Time for payment shall be of the essence of the Contract.
- In addition to the Fee, the Client shall be required to pay the following reasonable
expenses incurred by HMA Tax:
- a charge of £250 plus mileage at 45p/mile from HMA Tax’s registered office to
the Client’s Property plus VAT in the event that the surveyor engaged by HMA
Tax arrives at the Property on the agreed survey date and is unable to gain full
access for any reason; and
- any charges levied by the Client’s Accountant or any other third party in
connection with the Services.
- In the event that a fee becomes payable under clause 5.2, HMA Tax shall invoice the
Client for any costs and payment shall be made by the Client within 7 days from the
date of the invoice. Time for payment shall be of the essence of the Contract.
- All amounts due under the Contract shall be paid in full without any set-off,
counterclaim, deduction or withholding (other than any deduction or withholding of tax
as required by law).
- If, as a result of the Client or the Client's Accountants acts or omissions, HMRC do not approve or delay the acceptance of the Capital Allowances Report, then for the avoidance of doubt, the Client shall remain liable for the Fee. Such actions may be:
- failure to approve or query any Amended Tax Returns prepared by HMA Tax;
- failure to ensure the submission of the Approved Report to HMRC;
- failure to respond to HMA Tax following receipt of the Approved Report; or
- committing or permitting a Client Default.
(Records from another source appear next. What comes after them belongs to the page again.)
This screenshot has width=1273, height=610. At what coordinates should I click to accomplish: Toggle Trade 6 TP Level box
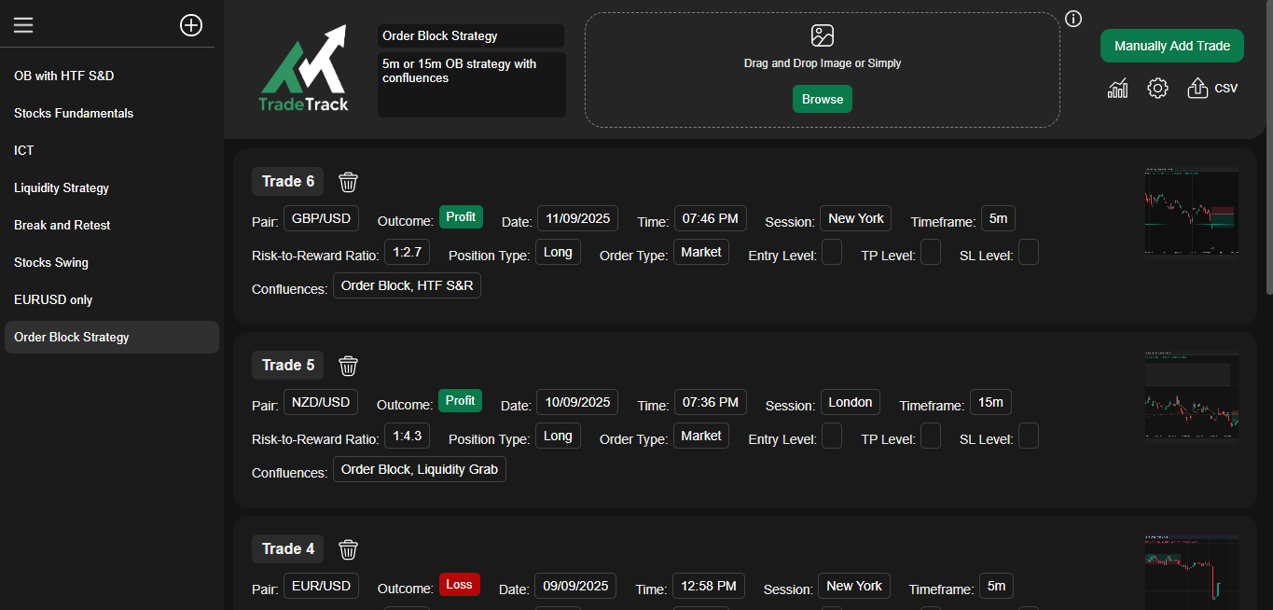point(931,253)
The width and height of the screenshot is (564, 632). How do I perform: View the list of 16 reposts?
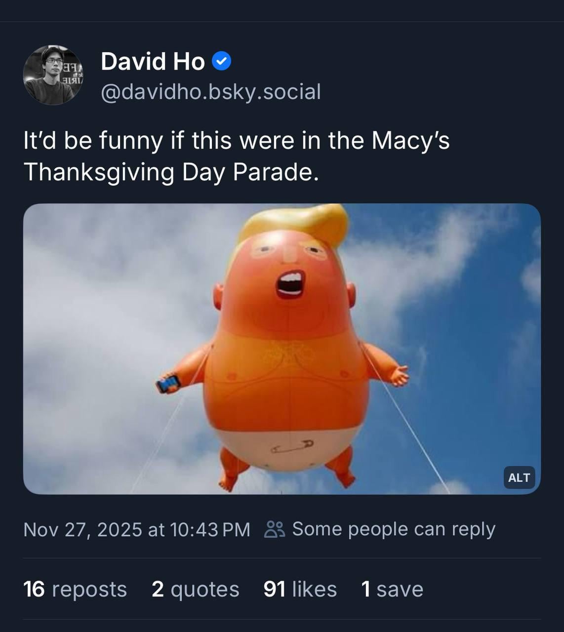click(75, 589)

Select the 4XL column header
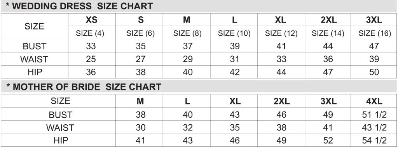pyautogui.click(x=374, y=101)
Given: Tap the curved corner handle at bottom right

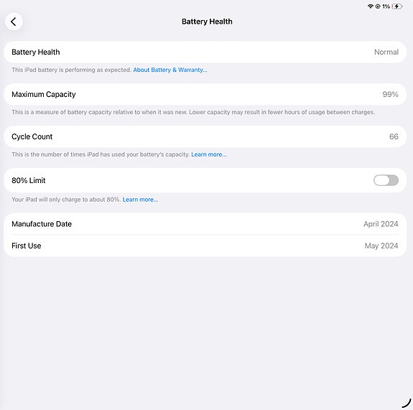Looking at the screenshot, I should pos(407,403).
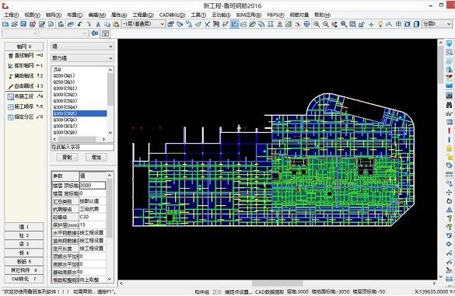Viewport: 455px width, 296px height.
Task: Select the 自由画线 tool in left panel
Action: click(x=25, y=85)
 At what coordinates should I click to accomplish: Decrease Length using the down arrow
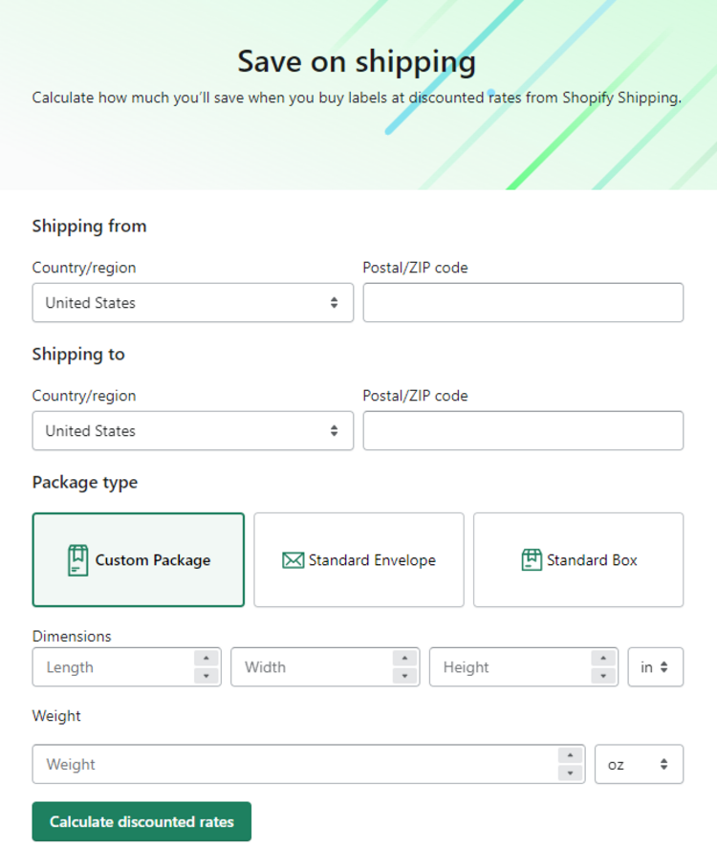pos(206,676)
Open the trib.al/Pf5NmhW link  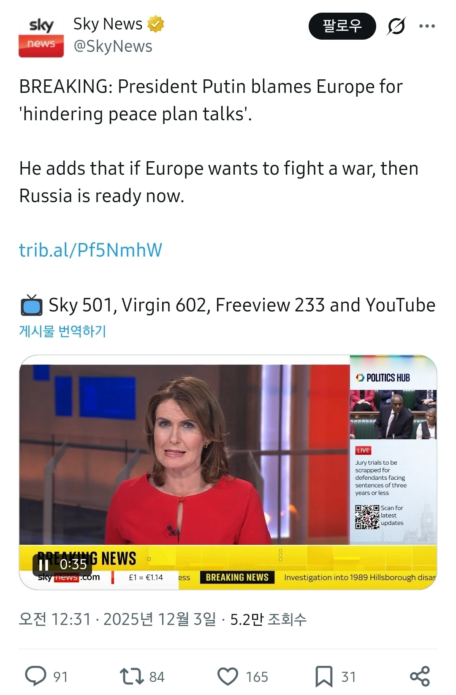pos(90,250)
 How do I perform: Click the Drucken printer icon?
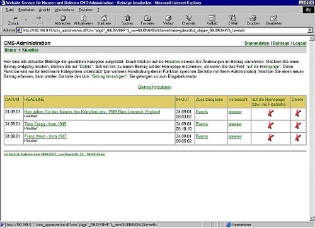point(253,18)
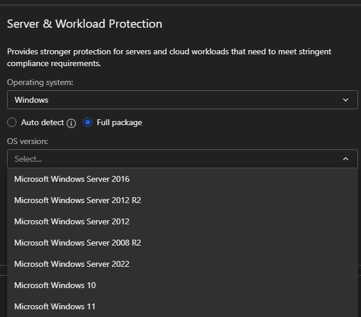
Task: Click the 'OS version:' field label
Action: tap(28, 141)
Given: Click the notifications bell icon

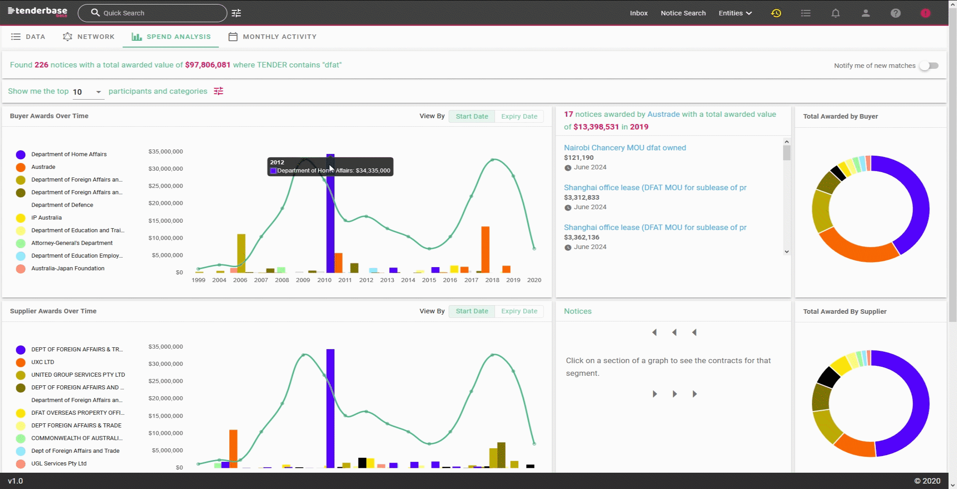Looking at the screenshot, I should [x=836, y=13].
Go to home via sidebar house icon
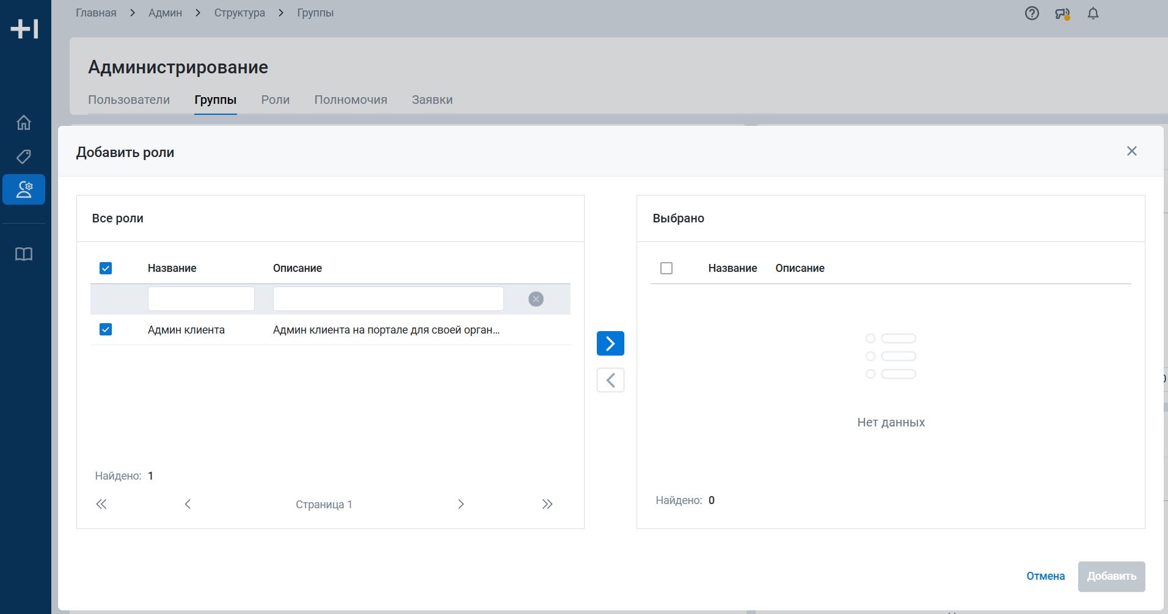Viewport: 1168px width, 614px height. [24, 123]
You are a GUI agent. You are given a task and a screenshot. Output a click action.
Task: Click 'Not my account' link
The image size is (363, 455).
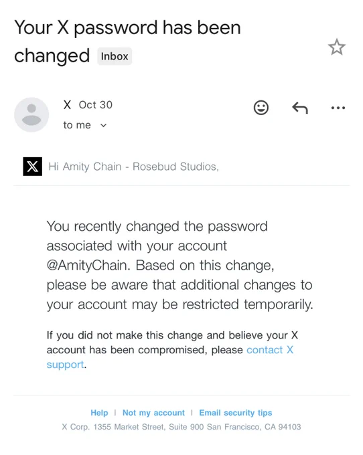(153, 413)
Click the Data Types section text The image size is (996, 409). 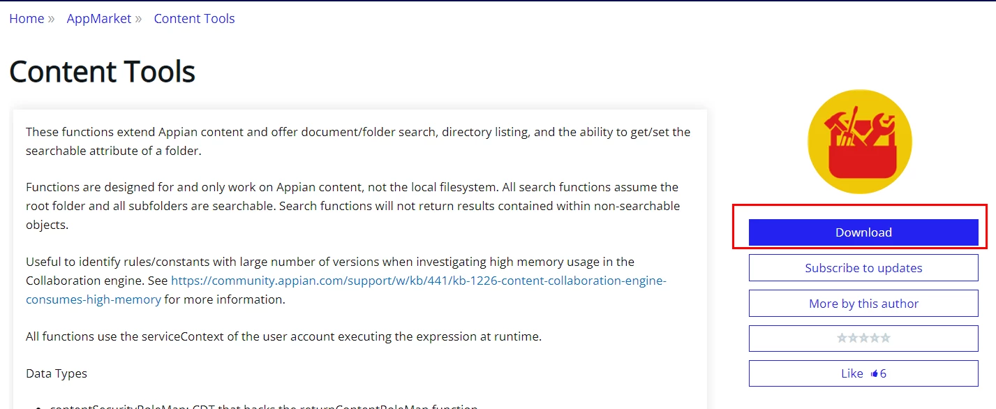(x=57, y=373)
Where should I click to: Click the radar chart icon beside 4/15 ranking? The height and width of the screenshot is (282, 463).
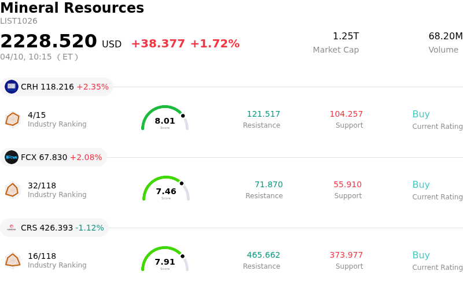click(12, 119)
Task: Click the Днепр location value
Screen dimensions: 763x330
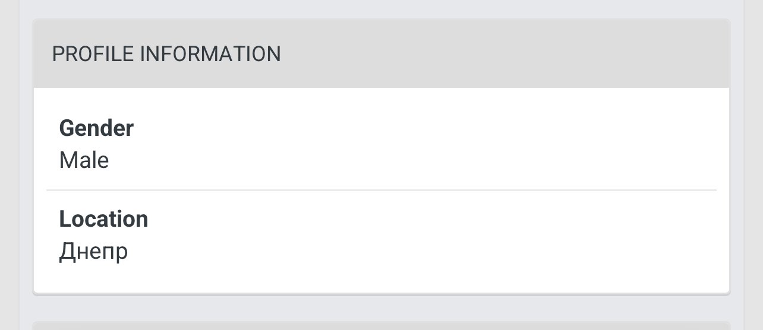Action: pos(93,252)
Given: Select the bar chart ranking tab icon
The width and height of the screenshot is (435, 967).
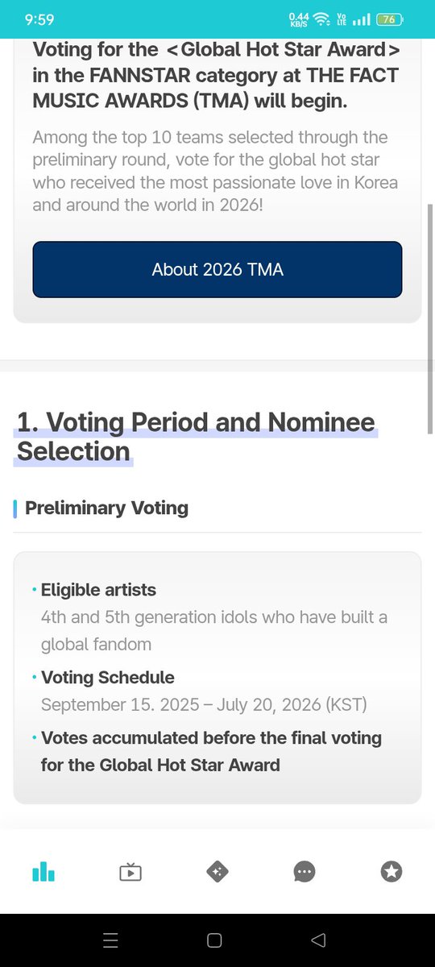Looking at the screenshot, I should tap(44, 871).
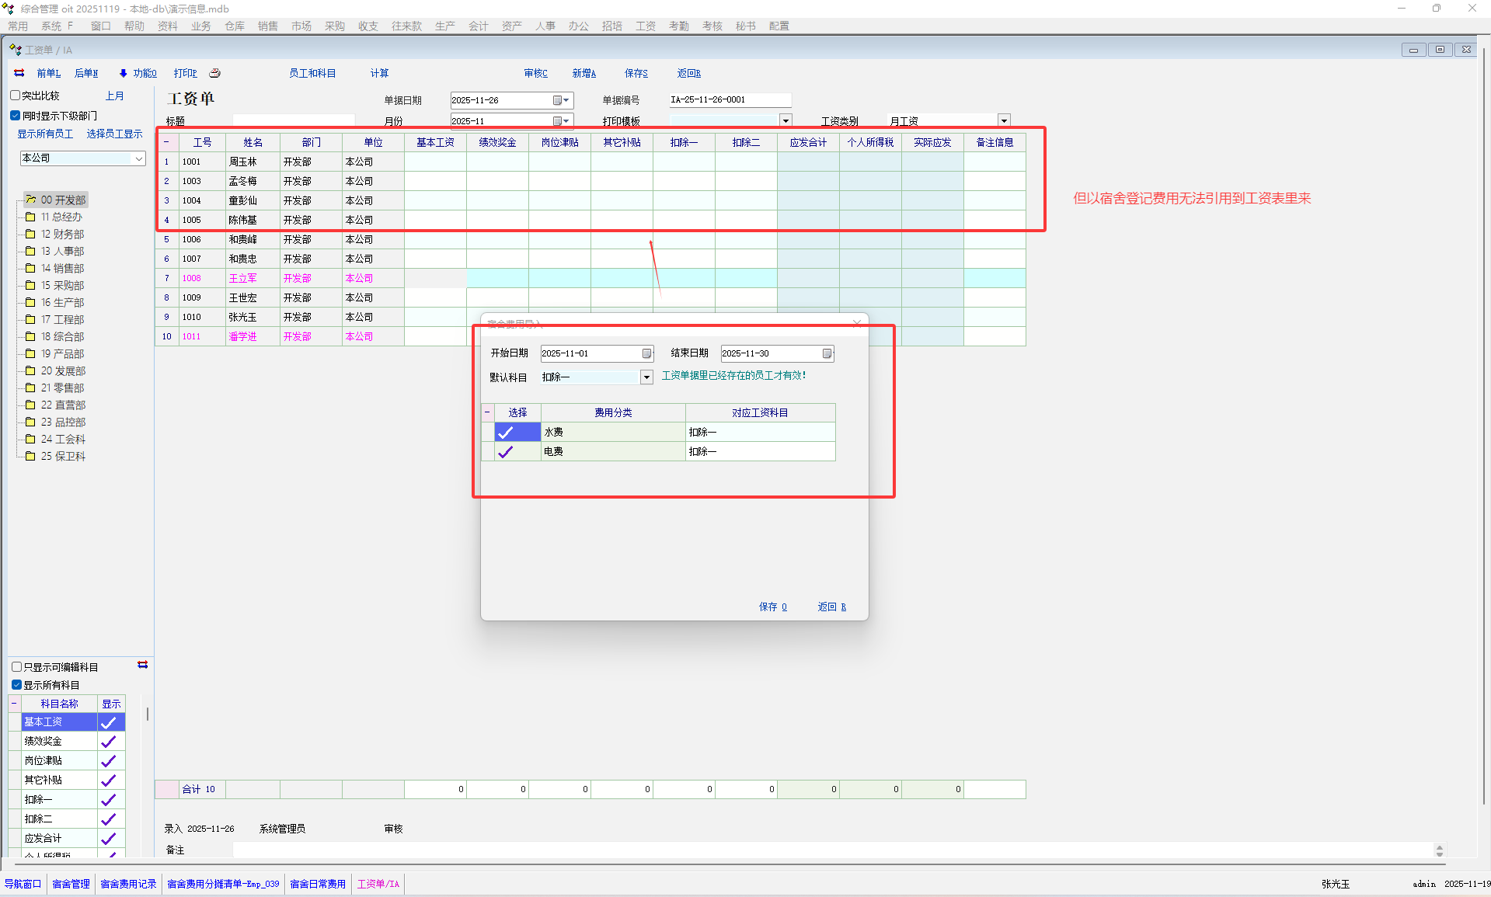Viewport: 1491px width, 897px height.
Task: Click 保存 in the dormitory import dialog
Action: point(772,607)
- In the event that the Client fails to pay the Fee in accordance with Clause 5.1, then
without limiting any other right or remedy of HMA Tax, HMA tax shall have the
following rights:
- to charge interest on the overdue amount at the rate of 8% per annum above the
base rate of the Bank of England which shall accrue on a daily basis until the
date that full payment of any Fee outstanding from the Client is received;
- to charge a fee of £35 for any late or missed payment (where a payment plan has
been agreed), to cover HMA Tax’s reasonable administration expenses of
dealing with the late or missed payment;
- to charge a fee of 1% per month of the outstanding balance where payment is
overdue (and no payment plan has been agreed) to cover HMA Tax’s
reasonable administration expenses of dealing with the overdue payment; and
- to cease performing any further work for the Client until such point as the balance
is cleared.
- HMA Tax may, at their discretion, offer the Client a discount for early payment or the
option to split their invoice into multiple payments over a period of time. All such offers
are valid only at the point that they are made.
- In the event that the Client's Property is sold or otherwise disposed of, the Client shall
immediately pay to HMA Tax the balance of all of HMA Tax’s outstanding unpaid
invoices and interest and, in respect of Services supplied but for which no invoice has
been submitted, HMA Tax shall submit an invoice, which shall be payable by the
Client immediately on receipt, regardless of any previously agreed payment plans.
- HMA Tax may from time to time hold money on behalf of the Client. Such money will
be held in trust in a Client bank account, which is segregated from HMA Tax’s funds
and will, subject to 6.2 and unless otherwise agreed with the Client, be paid to the
Client within 2 business days of the same becoming cleared funds.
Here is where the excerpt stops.